• _INSTRUCTIONS TO FOLLOW_: Replace "screenshot" with "screen capture" in the part that opens with the line containing "The width and" and runs through the end of the lines, leaving everything else unchanged and the pictures out.

• _RECORDS FOR THIS EXERCISE_:
○ ○ ○ ○
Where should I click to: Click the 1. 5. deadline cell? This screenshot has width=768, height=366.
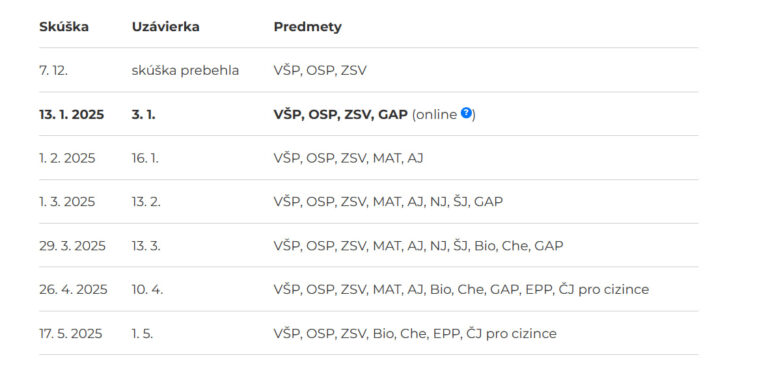pyautogui.click(x=142, y=334)
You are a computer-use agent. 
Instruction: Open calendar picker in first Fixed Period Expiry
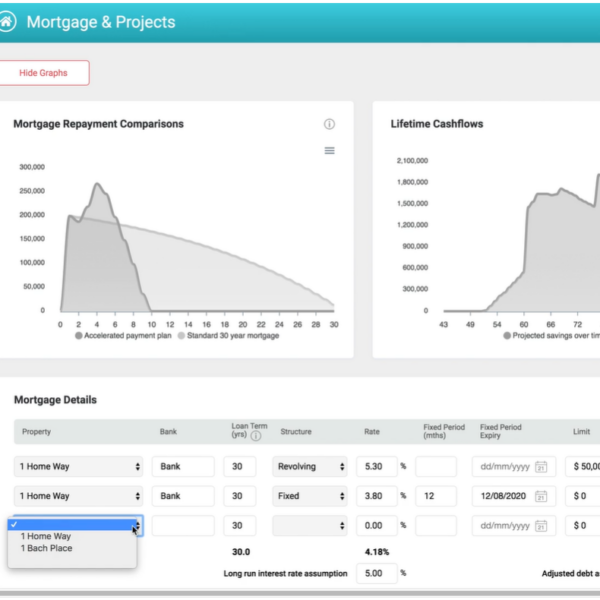tap(541, 467)
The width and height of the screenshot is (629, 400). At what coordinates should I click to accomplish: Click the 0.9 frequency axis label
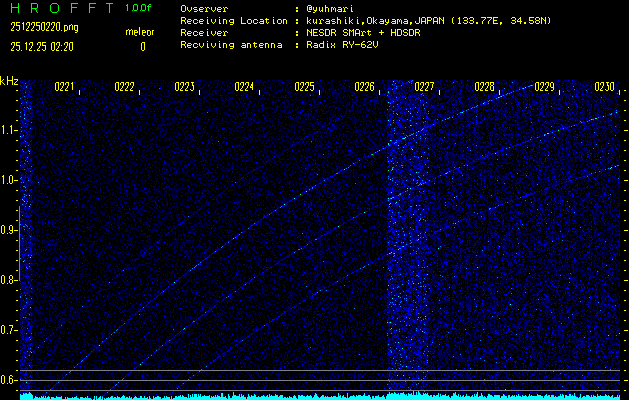tap(9, 230)
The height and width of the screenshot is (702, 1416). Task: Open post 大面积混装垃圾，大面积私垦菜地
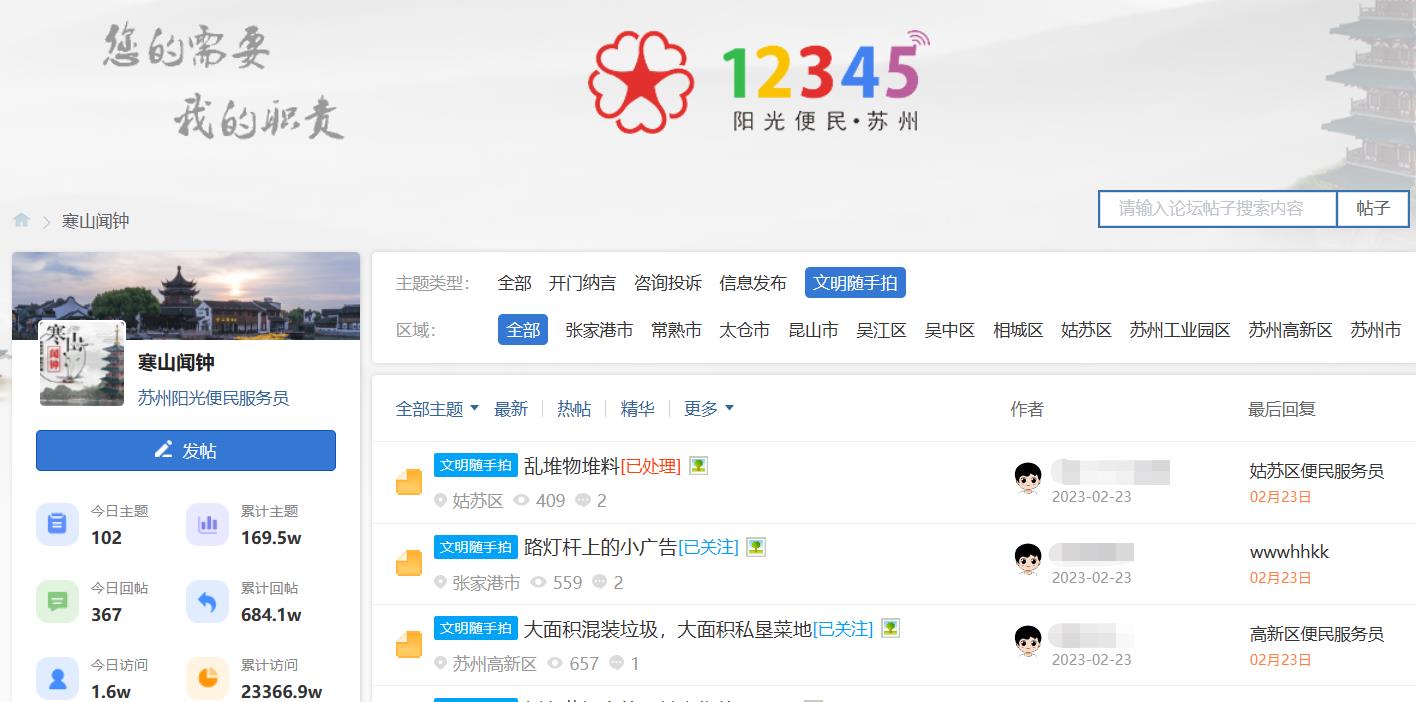tap(668, 629)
○ ○ ○ ○
• _CORRECT RESPONSE_:
The width and height of the screen capture is (629, 400). At what coordinates should I click to accomplish: Click the 0.9 frequency axis label
tap(9, 230)
The height and width of the screen capture is (702, 1416). Task: Open post 大面积混装垃圾，大面积私垦菜地
tap(668, 629)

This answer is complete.